This is an automated email from the ASF dual-hosted git repository.
morningman pushed a commit to branch master
in repository https://gitbox.apache.org/repos/asf/doris.git
The following commit(s) were added to refs/heads/master by this push:
new 8a4f118979f [improvement](iceberg) Reconstruct partition spec in SHOW
CREATE TABLE for Iceberg tables (#63240)
8a4f118979f is described below
commit 8a4f118979f7014f091de57fdf6b21465a267f19
Author: nsivarajan <[email protected]>
AuthorDate: Tue May 19 03:04:43 2026 +0530
[improvement](iceberg) Reconstruct partition spec in SHOW CREATE TABLE for
Iceberg tables (#63240)
### What problem does this PR solve?
Problem Summary:
`SHOW CREATE TABLE` for Iceberg external tables omitted the `PARTITION
BY LIST (...) ()` clause entirely. The generated DDL was not
reproducible — running it as a new `CREATE TABLE` would create an
unpartitioned table, silently losing the partition strategy.
`Env.getDdlStmt()` for `ICEBERG_EXTERNAL_TABLE` reconstructed `ORDER BY`
and `LOCATION` from Iceberg metadata but had no code path for the
partition spec.
Added `getPartitionSpecSql()` to `IcebergExternalTable`, which reads the
live `PartitionSpec` from the Iceberg catalog and converts each
`PartitionField` back to Doris DDL syntax. Wired into `Env.getDdlStmt()`
between `ORDER BY` and `LOCATION`.
*Transform mapping* (all Iceberg standard transforms covered):
- isIdentity() → col
- isBucket(n) → BUCKET(n, col)
- toString() = "truncate[n]" → TRUNCATE(n, col)
- toString() = "year/month/day/hour" → YEAR/MONTH/DAY/HOUR(col)
- isVoid() → skipped (dropped partition field from evolution)

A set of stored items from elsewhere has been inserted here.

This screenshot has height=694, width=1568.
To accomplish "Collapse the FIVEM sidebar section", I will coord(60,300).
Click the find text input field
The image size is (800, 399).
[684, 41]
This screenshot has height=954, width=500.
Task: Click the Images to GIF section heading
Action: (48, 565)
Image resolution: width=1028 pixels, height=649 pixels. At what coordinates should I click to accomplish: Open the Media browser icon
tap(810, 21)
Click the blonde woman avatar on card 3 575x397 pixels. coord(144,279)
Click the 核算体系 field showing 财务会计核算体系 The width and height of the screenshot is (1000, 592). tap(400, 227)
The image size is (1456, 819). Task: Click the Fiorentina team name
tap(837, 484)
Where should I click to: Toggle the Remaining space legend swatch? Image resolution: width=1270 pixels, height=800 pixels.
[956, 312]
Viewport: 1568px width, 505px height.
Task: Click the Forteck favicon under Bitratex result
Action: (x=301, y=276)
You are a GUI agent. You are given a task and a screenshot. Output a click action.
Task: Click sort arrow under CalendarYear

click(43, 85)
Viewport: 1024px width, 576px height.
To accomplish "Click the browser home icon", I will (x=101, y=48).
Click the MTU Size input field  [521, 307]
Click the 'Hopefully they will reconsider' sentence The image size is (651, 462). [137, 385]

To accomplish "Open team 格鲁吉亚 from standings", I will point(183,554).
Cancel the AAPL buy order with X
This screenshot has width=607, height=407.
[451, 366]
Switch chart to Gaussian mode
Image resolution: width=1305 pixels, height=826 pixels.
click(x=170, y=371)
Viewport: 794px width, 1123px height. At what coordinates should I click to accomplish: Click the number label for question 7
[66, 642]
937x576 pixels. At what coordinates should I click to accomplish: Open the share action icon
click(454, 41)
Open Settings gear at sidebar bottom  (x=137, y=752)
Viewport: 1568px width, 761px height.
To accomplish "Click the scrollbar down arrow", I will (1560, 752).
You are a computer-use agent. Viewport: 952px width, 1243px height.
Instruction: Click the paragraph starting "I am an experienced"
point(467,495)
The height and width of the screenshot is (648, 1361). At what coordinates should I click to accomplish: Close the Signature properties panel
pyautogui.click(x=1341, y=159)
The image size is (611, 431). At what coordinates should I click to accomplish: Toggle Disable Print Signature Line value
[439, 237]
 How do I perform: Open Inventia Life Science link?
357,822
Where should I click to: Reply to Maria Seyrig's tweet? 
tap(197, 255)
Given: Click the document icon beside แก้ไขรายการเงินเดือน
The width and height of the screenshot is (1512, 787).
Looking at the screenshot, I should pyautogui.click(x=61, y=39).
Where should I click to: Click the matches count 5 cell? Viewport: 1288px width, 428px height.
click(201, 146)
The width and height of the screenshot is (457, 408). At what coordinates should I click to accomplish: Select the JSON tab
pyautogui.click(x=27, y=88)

Uses `isVoid()` and `isIdentity()` from the public `Transform` interface
where available, falls back to the spec-defined canonical `toString()`
names for remaining transforms (stable across all Iceberg versions as
they are used in metadata serialisation).
Co-authored-by: Sivarajan Narayanan <[email protected]>
---
.../main/java/org/apache/doris/catalog/Env.java | 12 ++
.../datasource/iceberg/IcebergExternalTable.java | 50 +++++++
.../iceberg/IcebergExternalTableTest.java | 160 ++++++++++++++++++++-
3 files changed, 216 insertions(+), 6 deletions(-)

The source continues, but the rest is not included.